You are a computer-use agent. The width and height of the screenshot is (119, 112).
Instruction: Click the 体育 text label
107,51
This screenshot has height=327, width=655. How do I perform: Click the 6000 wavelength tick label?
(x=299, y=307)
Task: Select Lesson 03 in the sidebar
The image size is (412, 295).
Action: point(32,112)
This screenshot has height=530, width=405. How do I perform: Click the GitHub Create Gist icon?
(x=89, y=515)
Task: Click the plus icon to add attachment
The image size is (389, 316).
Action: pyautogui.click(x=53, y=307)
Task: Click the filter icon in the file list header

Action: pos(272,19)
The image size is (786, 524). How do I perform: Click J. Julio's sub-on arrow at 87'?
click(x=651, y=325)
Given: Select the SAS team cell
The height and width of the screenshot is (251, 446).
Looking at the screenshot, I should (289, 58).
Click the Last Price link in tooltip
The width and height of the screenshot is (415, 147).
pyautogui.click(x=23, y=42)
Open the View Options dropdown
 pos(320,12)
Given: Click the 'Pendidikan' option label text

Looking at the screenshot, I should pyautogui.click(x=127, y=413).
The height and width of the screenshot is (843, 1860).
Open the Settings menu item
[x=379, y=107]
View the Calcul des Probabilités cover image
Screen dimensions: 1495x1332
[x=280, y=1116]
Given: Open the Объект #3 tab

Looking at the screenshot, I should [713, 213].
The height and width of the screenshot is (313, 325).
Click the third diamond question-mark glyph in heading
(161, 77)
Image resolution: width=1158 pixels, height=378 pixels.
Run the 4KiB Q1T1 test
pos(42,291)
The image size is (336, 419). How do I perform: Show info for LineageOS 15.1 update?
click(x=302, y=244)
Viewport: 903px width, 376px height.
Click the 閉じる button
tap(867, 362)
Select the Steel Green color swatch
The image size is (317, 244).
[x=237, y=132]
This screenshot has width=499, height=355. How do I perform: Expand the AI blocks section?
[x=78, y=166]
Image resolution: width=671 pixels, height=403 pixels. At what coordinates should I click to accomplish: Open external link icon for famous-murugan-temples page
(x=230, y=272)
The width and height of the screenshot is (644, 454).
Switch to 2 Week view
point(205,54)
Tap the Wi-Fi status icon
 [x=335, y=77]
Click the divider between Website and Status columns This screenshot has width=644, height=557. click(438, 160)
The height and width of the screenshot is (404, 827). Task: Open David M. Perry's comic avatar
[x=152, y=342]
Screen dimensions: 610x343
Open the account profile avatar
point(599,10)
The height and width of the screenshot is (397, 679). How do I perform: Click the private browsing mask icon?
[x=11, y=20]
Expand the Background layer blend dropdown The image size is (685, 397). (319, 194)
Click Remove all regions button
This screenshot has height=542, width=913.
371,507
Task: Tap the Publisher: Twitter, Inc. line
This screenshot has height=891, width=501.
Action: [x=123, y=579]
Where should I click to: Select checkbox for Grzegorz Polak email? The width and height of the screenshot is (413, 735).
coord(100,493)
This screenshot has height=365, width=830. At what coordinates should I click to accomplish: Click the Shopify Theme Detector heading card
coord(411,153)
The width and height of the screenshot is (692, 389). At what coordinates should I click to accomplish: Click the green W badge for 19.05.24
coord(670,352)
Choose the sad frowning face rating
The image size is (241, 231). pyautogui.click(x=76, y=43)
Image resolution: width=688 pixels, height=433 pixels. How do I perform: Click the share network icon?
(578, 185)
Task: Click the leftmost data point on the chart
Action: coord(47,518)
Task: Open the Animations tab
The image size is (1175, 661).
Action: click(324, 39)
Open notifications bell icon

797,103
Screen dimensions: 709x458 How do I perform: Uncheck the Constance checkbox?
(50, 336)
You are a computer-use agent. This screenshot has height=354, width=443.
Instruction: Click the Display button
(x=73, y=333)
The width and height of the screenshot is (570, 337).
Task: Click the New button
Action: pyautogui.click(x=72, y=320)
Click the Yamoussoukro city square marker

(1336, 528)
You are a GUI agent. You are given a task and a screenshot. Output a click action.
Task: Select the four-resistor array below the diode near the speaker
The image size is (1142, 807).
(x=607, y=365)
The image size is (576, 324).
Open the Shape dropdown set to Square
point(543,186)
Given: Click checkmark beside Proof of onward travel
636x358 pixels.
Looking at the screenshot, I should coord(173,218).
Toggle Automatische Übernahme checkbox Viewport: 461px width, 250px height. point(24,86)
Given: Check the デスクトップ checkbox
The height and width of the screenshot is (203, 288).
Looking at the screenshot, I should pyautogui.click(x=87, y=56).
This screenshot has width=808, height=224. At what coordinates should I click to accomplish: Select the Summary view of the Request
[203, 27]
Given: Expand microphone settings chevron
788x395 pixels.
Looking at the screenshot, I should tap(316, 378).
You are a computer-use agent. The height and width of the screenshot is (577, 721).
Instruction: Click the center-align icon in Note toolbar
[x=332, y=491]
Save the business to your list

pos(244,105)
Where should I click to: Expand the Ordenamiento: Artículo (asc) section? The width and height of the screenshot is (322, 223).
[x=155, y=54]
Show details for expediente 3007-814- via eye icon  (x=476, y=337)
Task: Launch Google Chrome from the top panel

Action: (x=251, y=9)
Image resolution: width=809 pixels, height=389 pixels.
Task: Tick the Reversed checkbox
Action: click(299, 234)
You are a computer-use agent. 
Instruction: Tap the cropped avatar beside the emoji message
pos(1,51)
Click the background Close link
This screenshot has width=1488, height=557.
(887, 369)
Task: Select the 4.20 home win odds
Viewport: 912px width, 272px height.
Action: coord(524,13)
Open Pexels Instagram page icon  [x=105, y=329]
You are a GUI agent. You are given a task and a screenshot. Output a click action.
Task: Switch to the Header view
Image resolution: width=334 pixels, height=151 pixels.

What is expected:
Examine the entries and say how many of their lines hold the word "agent". No other words should accompany the number.

Response box:
6